Von vier jungen Menschen, die die Weihnachtstage in der Jugendpsychiatrie verbringen müssen, erzählt Theresa von Eltz in ihrem preisgekrönten Kinodebüt. Vier traumatisierte Jugendliche, denen der Zugang zu den eigenen Gefühlen verschüttet wurde, durch tyrannische oder gleichgültige Eltern. Sie überspielen ihre Verletzungen und ringen um ihr Selbstwertgefühl. Jeder auf seine Weise. Timo (Jannis Niewöhner), der Aufbrausende, kann seine Aggressionen kaum zähmen. Feja (Moritz Leu), das Mobbing-Opfer, bleibt in sich verkrochen. Lara (Jella Haase) versteckt ihre Verletzungen hinter einer Fassade aus Koketterie, Clownerei und Provokation. Sie sorgt für Munterkeit und Witz. In einer herrlichen Szene entlarvt sie die Lebenslüge der biestigen Oberschwester Simone, die kein Privatleben hat und deshalb in der Anstalt das große Zepter schwingt.

Lara führt hier spielerisch keck vor, was der Film mit all seinen Figuren macht: die Risse in den Charakterfassaden entdecken und nachbohren, damit der Charakterkern sichtbar wird. Die Erwachsenen kommen dabei nicht so gut weg. Immerhin gibt es den Psychiater Dr. Wolff, Typ unkonventioneller Einzelkämpfer, der seine vier Schützlinge nicht nach Anstaltsregeln entmündigen, sondern zu Selbsterkundung und Verantwortung ermutigen will. Die Jugendlichen zeichnet Theresa von Eltz mit einer schönen Poesie der Komplizenschaft. Der Wellengang ihrer Stimmungen wird feinfühlig von ihr erspürt. Die Ängste und Traumata treten hervor, auch ihre Sehnsüchte nach der Leichtigkeit des Seins. Manche Konflikte mit den Anstaltsregeln erscheinen formelhaft nach dem "Einer fliegt übers Kuckucksnest"-Muster konstruiert, aber die Überzeugungskraft der jugendlichen Darsteller lässt diese Weihnachtsgeschichte doch groß aufleuchten.

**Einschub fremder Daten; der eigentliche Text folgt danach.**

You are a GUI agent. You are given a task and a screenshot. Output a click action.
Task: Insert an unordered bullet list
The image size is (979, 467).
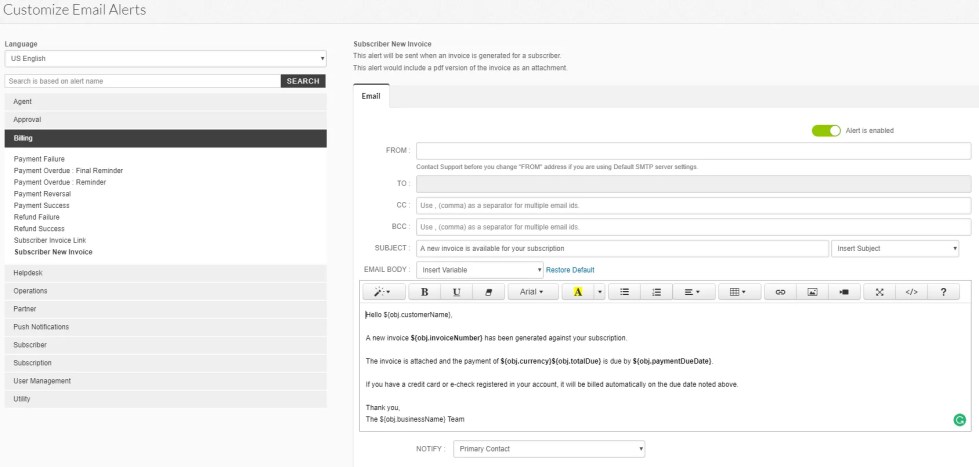click(624, 292)
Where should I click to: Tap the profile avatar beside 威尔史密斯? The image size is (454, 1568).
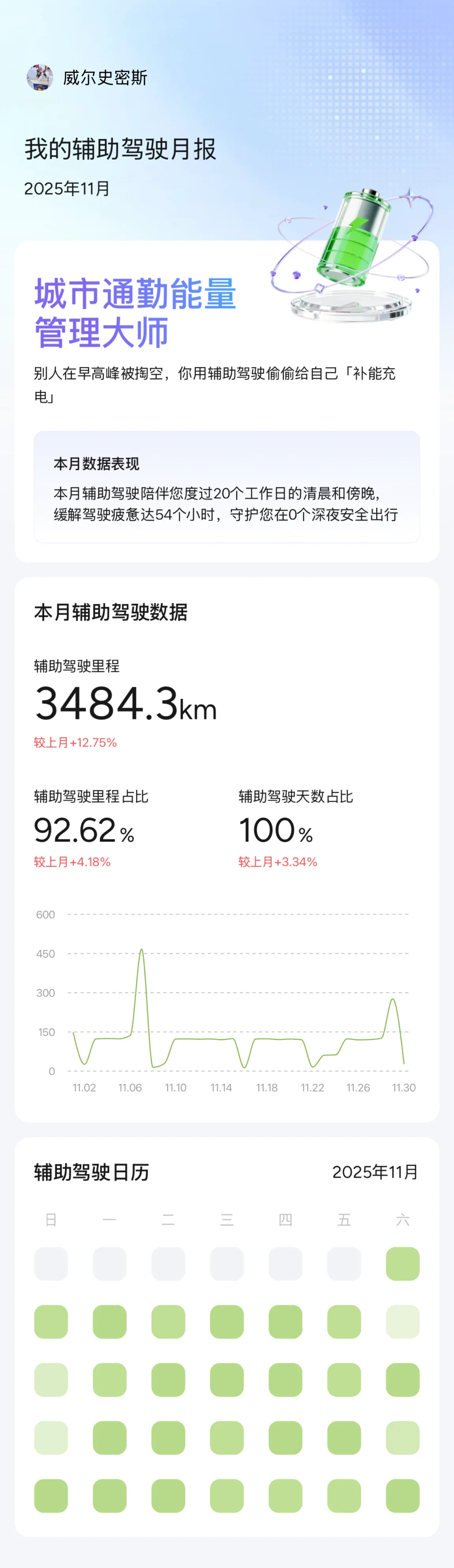tap(39, 77)
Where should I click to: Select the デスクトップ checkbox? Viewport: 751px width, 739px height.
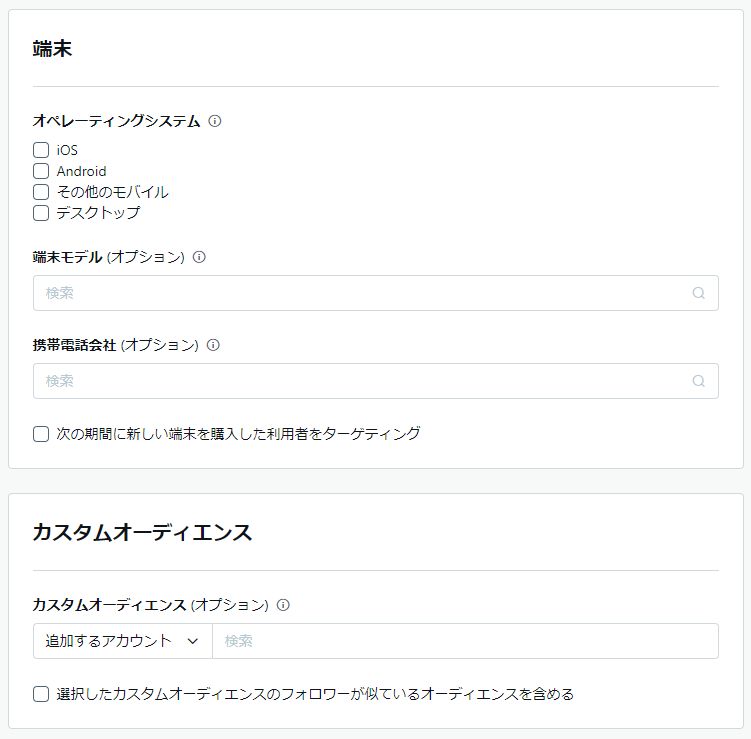[41, 213]
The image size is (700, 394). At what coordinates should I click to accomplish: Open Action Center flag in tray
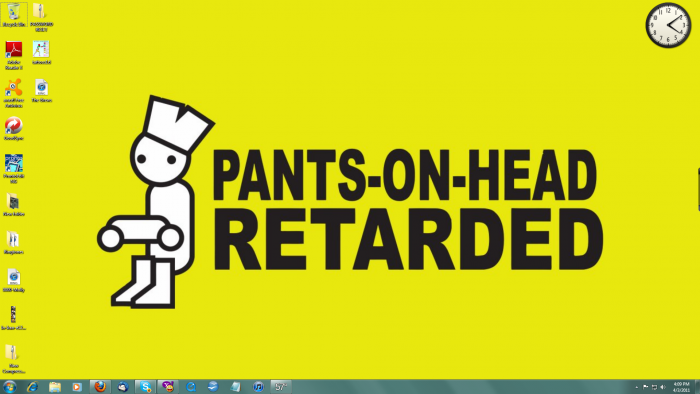[x=646, y=387]
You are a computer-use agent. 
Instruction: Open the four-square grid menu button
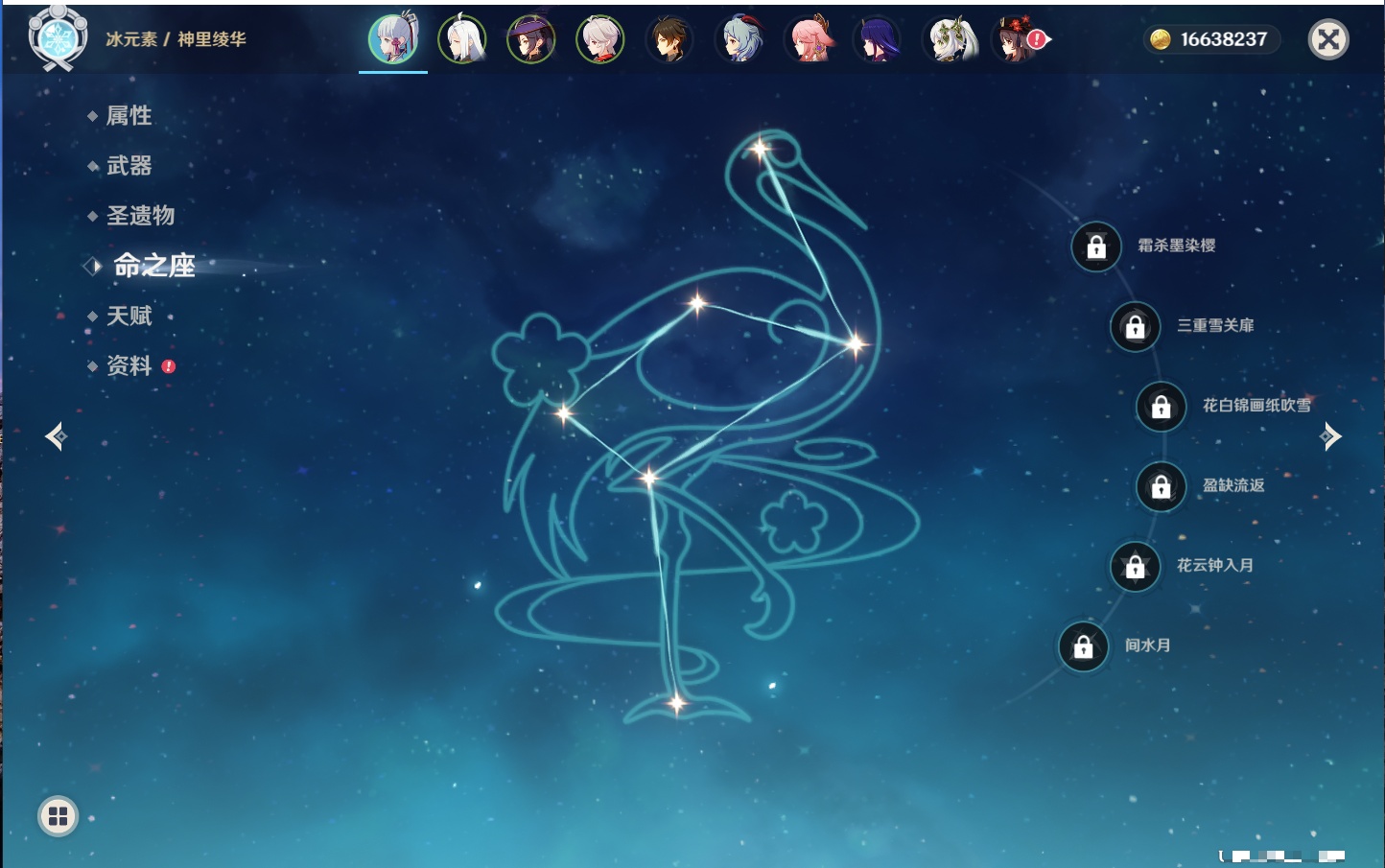click(x=58, y=816)
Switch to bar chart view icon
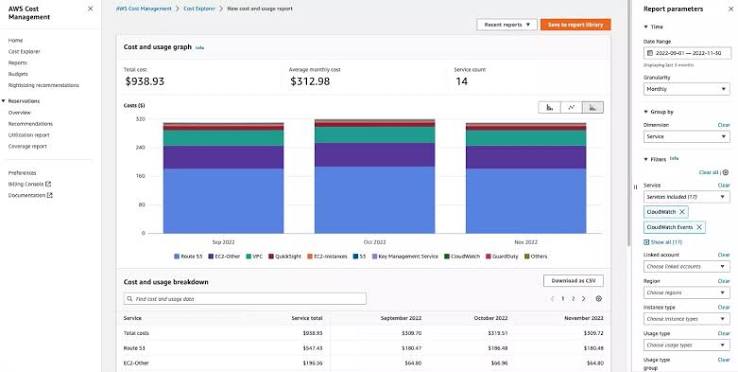The image size is (738, 372). click(549, 107)
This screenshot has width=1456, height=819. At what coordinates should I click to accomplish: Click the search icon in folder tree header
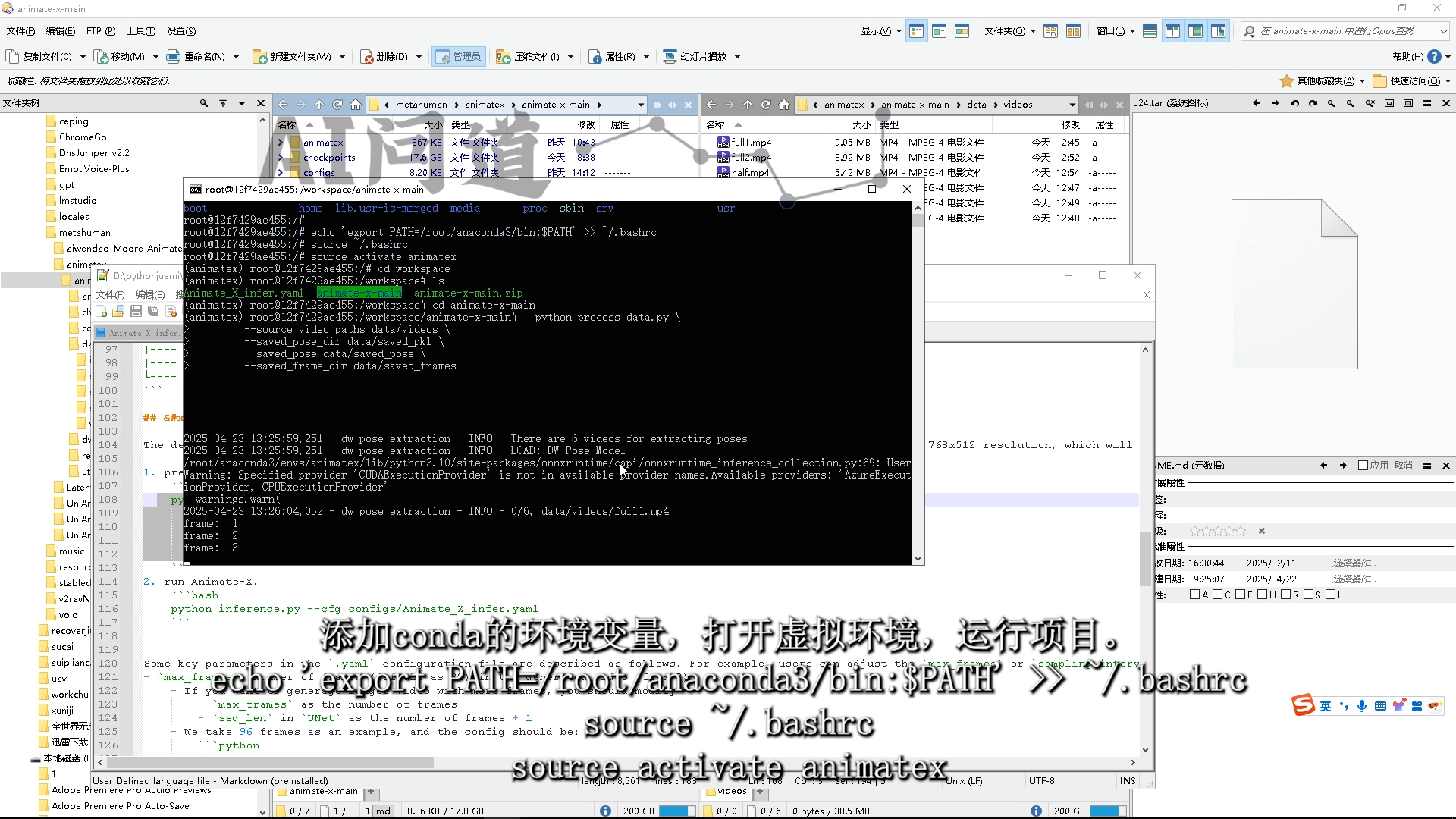pyautogui.click(x=203, y=103)
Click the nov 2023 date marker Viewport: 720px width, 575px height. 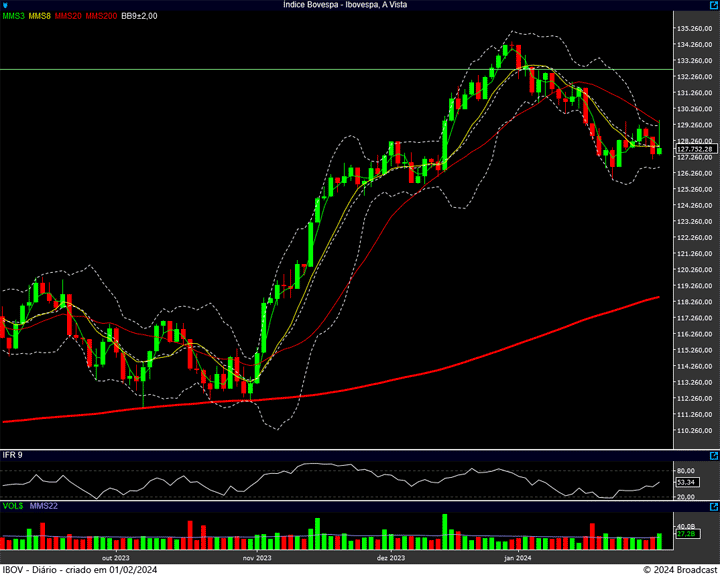257,557
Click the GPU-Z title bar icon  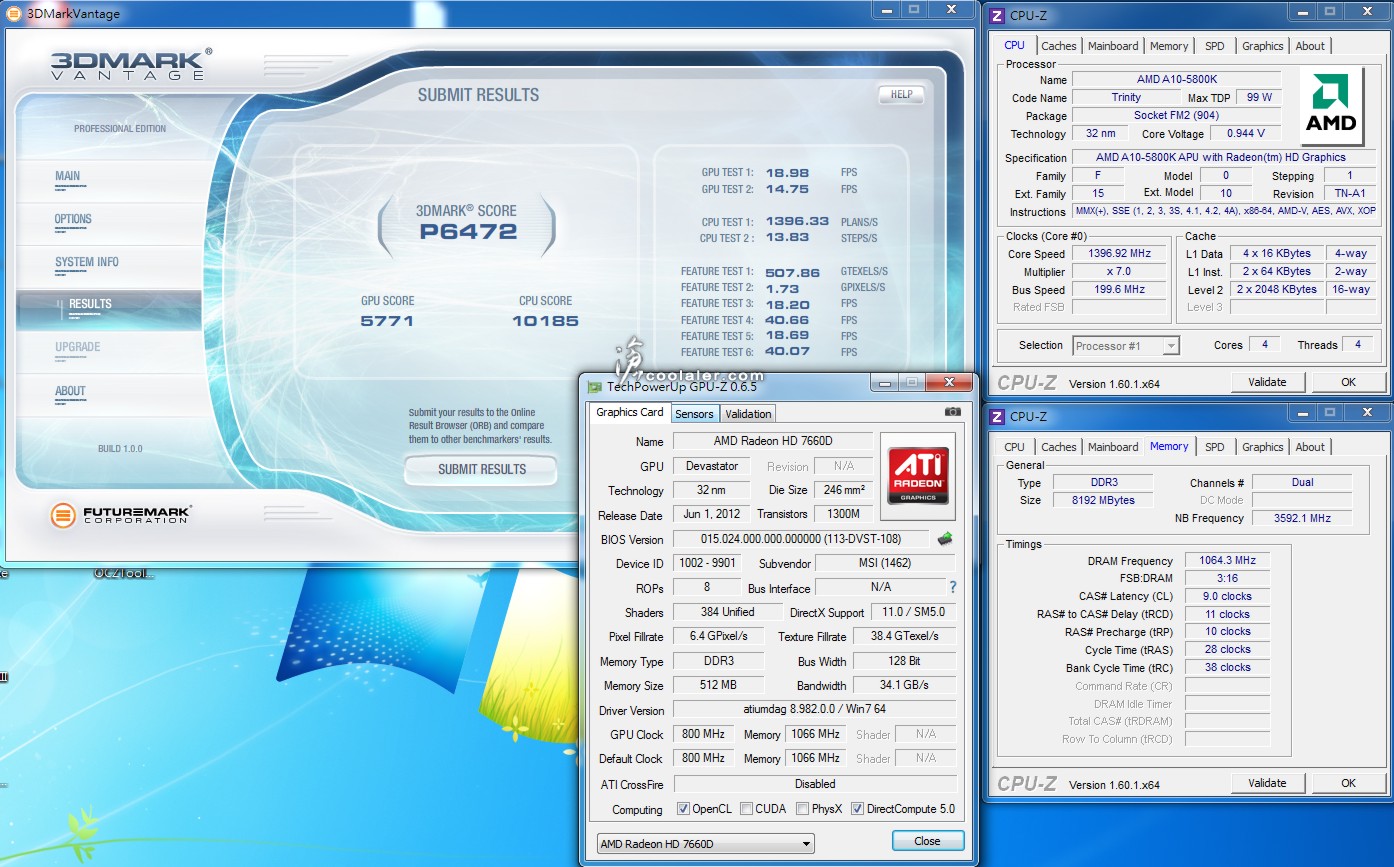click(595, 387)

Entscheidend ist, dass Theresa von Eltz keine klinischen Fälle vorführen und analytisch ergründen will, sondern packende Charaktere schildert. Gerade weil deren "Fallgeschichten" nur angedeutet werden, entsteht eine geheimnisvoll schwebende Atmosphäre, in der wir eigene Erfahrungen wiederfinden. Eine Weihnachtsfabel ohne Rührseligkeit, ohne idyllisches Happy End, gewoben aus Trauer und trotzigem Aufbegehren. Mit der Freundschaft, die zwischen den Jugendlichen aufkeimt, schürt sie einen zauberhaften Hoffnungsschimmer.

4 Könige, Deutschland 2015 - Regie: Theresa von Eltz. Buch: Esther Bernstorff. Kamera: Kristian Leschner. Mit: Paula Beer, Jella Haase, Jannis Niewöhner, Moritz Leu. Port au Prince, 99 Minuten.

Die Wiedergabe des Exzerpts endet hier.